Now that I'm about as blind as a bat I'm relying heavily on those little red underlines and I'm finding out what I'm not seeing nearly as many as I would like because the dictionary has a lot of words, many that I don't even know, but it turns a typo into technical correctness and if I miss it reviewing my text makes me look like a moron.
What they need is an option to let commonly used words, particularly it should learn your most commonly used words, and flag anything outside of the norm.
Why should my spell checker let old words hardly used or some vague scientific stuff fly thru without maybe highlighting it in yellow as this might not be the word you intended opposed to red which is obviously not a word at all.
It's nice the spell checker knows everything but most of us use less than a few thousand words on a regular basis, not 60K words, and it would help those of us that can't see what the heck is going on if anything outside the scope of that limited set, which we could obviously add to, would show up as a potential error.
For instance being one letter off when typing and "good" becomes "hoof" and how many times do you discuss a hoof? I'd put that in the "uncommon" list for me.
Accidentally added a 'g' to the end of "within" and got "withing" which is something to do about weaving that I've never heard of and I've learned a bunch of words I didn't know existed in the same manner of accidental discovery lately.

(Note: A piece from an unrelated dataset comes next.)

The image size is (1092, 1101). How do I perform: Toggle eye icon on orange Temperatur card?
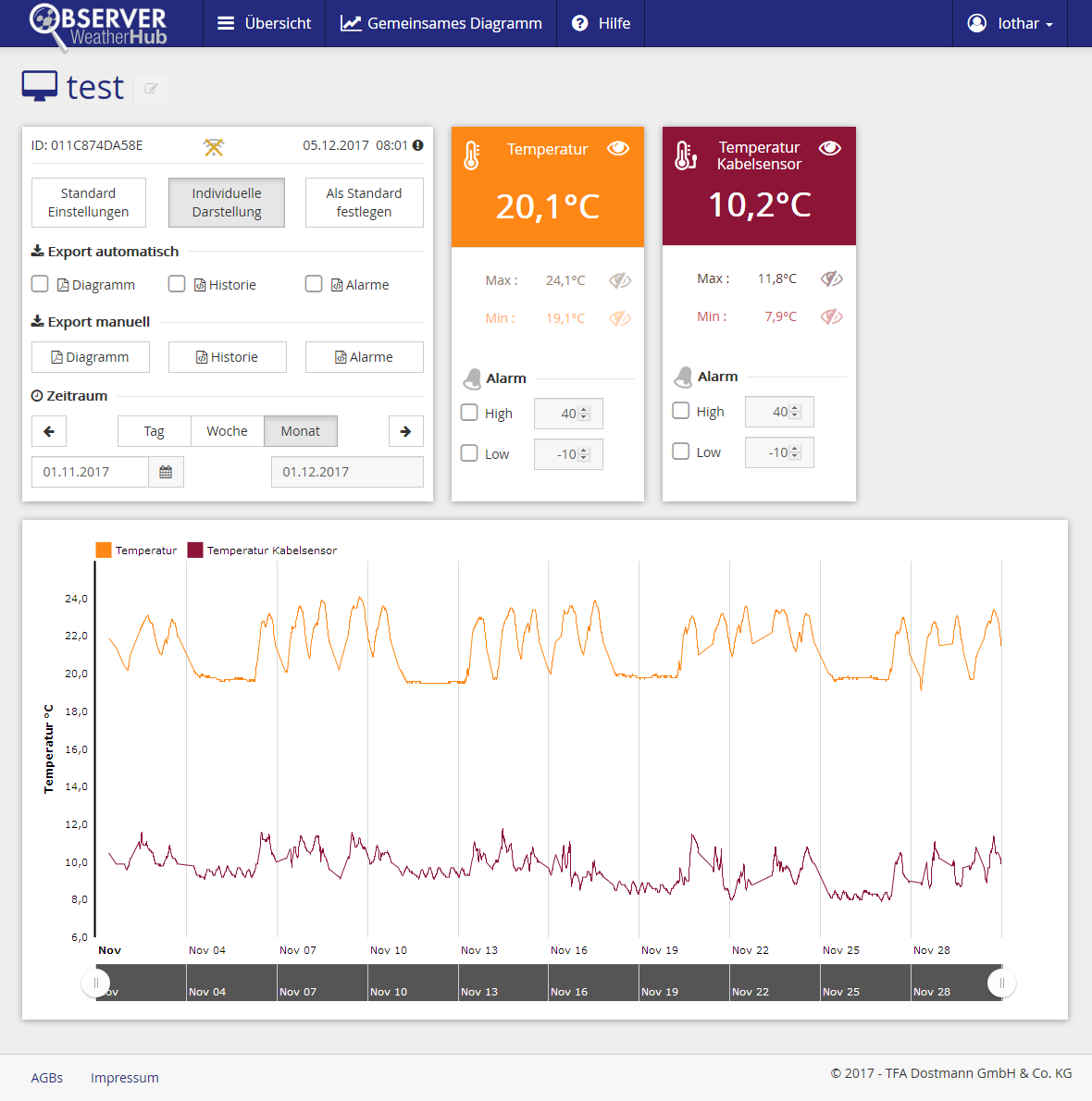point(618,149)
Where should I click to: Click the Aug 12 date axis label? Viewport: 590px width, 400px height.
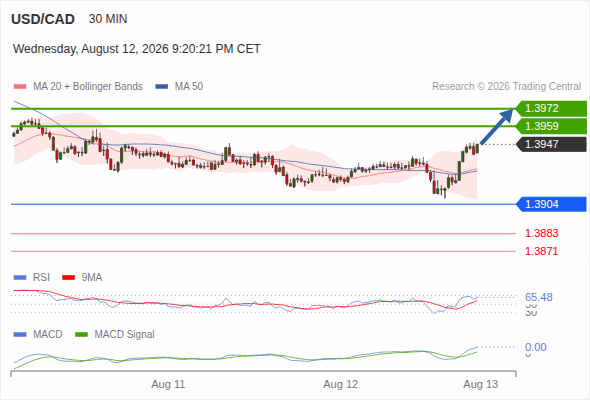click(x=341, y=385)
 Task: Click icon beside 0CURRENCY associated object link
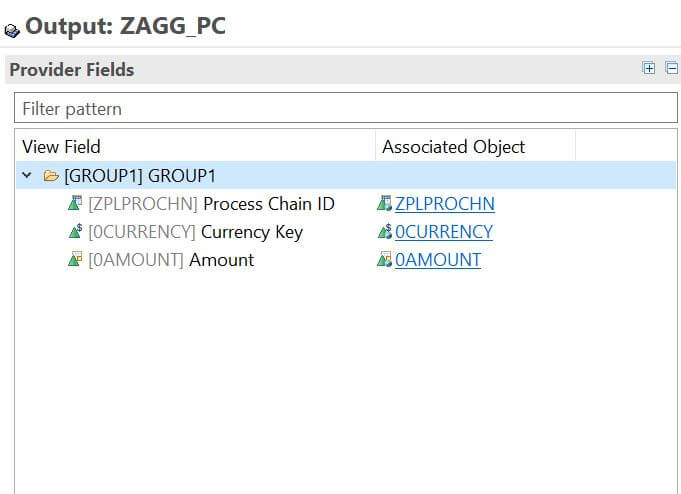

Not that we can do something about this directly, but I wish I knew who to contact that does the spell checkers for the browsers and suggest this change because it would help a lot of us struggling to cope from looking so stupid, especially with auto-correct trying to fix everything.
The other day I was replying to a text message and thought I sent SURE and sent SITE instead which made no sense at all and caused even more messages which were equally as hard to read to correct that typo but I digress...
Anyone got any ideas on this as I think it could be easily accomplished and help the visually impaired by helping us not send the wrong words.